GIVEN INSTRUCTION: Repeat the lines of the material running from the one containing "is (381, 640)." down to the one containing "(x=697, y=182)", both included, and give nothing else.

— start MATERIAL TO PROCESS —

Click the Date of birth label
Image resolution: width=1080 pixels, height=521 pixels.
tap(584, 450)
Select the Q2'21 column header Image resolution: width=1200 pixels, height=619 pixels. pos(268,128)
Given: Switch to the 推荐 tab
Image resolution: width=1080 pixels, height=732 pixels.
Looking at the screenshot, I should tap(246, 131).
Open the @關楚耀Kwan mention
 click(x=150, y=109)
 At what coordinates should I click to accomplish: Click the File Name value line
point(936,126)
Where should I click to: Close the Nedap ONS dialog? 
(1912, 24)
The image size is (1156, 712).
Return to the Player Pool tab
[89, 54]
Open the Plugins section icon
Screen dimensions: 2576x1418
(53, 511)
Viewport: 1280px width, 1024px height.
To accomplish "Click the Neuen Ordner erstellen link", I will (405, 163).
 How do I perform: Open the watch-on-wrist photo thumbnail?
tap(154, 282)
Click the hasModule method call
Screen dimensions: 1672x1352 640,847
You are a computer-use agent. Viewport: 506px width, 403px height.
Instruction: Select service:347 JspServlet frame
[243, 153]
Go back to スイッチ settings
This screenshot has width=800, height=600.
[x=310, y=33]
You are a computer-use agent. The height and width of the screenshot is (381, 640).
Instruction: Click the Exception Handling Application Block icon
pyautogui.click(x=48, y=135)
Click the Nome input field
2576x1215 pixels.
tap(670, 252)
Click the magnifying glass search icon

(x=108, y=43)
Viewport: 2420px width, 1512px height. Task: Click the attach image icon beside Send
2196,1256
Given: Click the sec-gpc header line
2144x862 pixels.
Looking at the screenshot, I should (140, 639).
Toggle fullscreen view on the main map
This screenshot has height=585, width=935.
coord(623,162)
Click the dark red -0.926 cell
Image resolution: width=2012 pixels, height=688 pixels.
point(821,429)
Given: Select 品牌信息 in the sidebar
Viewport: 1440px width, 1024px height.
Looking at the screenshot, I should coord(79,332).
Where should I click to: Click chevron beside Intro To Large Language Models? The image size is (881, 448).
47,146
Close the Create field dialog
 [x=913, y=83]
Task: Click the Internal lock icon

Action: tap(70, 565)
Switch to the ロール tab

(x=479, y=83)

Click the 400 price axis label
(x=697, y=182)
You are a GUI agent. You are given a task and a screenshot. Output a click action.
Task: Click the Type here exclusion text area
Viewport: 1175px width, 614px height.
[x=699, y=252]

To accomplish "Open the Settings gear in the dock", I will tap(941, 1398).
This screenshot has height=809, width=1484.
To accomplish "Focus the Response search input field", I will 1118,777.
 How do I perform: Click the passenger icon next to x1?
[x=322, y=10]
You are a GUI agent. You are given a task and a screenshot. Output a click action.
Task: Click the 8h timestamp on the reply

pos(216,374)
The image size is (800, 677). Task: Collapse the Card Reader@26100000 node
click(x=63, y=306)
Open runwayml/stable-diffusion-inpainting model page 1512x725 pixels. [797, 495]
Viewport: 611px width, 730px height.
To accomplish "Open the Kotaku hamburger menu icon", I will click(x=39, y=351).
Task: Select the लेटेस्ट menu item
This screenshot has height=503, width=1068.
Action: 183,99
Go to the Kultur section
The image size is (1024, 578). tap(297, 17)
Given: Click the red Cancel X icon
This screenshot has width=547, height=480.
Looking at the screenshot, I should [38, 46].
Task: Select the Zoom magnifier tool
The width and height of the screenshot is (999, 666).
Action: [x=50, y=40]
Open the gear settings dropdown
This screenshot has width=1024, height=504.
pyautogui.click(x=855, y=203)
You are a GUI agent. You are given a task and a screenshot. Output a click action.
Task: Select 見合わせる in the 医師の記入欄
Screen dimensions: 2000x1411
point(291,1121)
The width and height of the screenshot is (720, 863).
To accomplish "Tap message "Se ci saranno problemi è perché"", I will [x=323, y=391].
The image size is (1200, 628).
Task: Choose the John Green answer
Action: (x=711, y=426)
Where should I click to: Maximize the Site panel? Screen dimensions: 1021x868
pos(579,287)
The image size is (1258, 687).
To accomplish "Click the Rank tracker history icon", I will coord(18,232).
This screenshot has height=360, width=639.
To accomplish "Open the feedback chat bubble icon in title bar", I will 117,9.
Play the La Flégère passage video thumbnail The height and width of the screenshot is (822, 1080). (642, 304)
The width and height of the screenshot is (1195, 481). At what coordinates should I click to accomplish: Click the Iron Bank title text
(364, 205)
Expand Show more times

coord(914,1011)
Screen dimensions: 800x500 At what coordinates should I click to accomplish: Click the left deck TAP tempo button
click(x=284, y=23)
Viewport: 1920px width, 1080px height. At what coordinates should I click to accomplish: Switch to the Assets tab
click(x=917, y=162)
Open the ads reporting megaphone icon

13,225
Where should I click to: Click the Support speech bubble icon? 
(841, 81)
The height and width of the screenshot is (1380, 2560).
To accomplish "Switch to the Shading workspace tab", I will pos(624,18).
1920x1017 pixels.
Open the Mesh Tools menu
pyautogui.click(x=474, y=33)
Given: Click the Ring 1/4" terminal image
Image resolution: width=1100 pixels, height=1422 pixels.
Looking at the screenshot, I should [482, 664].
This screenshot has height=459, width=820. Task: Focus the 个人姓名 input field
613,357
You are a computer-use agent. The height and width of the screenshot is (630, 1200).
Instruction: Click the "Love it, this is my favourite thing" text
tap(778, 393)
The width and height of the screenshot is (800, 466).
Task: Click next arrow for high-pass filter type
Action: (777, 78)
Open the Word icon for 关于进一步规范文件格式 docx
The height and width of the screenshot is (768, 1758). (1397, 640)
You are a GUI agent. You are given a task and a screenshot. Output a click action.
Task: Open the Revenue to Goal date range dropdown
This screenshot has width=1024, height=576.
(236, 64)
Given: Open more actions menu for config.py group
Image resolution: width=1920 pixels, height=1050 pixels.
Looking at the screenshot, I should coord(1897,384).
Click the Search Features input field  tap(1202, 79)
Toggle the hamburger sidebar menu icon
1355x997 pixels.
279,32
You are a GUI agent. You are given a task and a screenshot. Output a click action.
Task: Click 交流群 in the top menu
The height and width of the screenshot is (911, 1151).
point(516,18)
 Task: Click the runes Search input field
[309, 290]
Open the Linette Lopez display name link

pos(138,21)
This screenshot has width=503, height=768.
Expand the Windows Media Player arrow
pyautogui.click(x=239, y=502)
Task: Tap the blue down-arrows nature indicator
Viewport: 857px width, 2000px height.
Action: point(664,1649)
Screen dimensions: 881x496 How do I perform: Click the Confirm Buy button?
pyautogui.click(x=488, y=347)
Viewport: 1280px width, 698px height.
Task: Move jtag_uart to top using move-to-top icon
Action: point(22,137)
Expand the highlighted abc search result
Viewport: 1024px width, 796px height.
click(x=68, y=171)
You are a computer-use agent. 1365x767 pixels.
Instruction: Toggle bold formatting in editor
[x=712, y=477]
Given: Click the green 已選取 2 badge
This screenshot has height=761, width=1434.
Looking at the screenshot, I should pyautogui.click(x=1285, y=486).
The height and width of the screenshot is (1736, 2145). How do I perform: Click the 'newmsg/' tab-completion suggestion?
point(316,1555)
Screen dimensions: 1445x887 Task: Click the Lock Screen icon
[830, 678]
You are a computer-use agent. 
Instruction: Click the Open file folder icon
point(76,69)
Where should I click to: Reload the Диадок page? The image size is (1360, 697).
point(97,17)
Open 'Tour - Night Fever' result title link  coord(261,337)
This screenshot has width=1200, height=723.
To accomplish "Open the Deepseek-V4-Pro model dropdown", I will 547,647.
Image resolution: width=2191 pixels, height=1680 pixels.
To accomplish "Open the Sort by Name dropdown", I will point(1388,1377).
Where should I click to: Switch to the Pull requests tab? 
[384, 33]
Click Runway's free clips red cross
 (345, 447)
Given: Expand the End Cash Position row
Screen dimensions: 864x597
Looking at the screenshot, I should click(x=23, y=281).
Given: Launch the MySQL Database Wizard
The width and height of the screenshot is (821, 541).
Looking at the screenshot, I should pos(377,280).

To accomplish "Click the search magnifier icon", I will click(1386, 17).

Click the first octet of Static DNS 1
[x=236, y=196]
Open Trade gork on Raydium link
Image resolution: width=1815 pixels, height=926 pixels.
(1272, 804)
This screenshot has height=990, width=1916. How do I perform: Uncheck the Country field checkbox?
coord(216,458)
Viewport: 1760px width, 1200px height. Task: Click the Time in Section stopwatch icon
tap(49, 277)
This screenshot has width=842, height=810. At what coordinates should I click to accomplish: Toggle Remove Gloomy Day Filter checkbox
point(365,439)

— end MATERIAL TO PROCESS —

ANSWER BELOW:
You are a computer-use agent. The height and width of the screenshot is (381, 640).
Instruction: Click the Exception Handling Application Block icon
pyautogui.click(x=48, y=135)
Click the Nome input field
2576x1215 pixels.
tap(670, 252)
Click the magnifying glass search icon

(x=108, y=43)
Viewport: 2420px width, 1512px height. Task: Click the attach image icon beside Send
2196,1256
Given: Click the sec-gpc header line
2144x862 pixels.
Looking at the screenshot, I should (140, 639).
Toggle fullscreen view on the main map
This screenshot has height=585, width=935.
coord(623,162)
Click the dark red -0.926 cell
Image resolution: width=2012 pixels, height=688 pixels.
point(821,429)
Given: Select 品牌信息 in the sidebar
Viewport: 1440px width, 1024px height.
Looking at the screenshot, I should coord(79,332).
Where should I click to: Click chevron beside Intro To Large Language Models? The image size is (881, 448).
47,146
Close the Create field dialog
 [x=913, y=83]
Task: Click the Internal lock icon

Action: tap(70, 565)
Switch to the ロール tab

(x=479, y=83)

Click the 400 price axis label
(x=697, y=182)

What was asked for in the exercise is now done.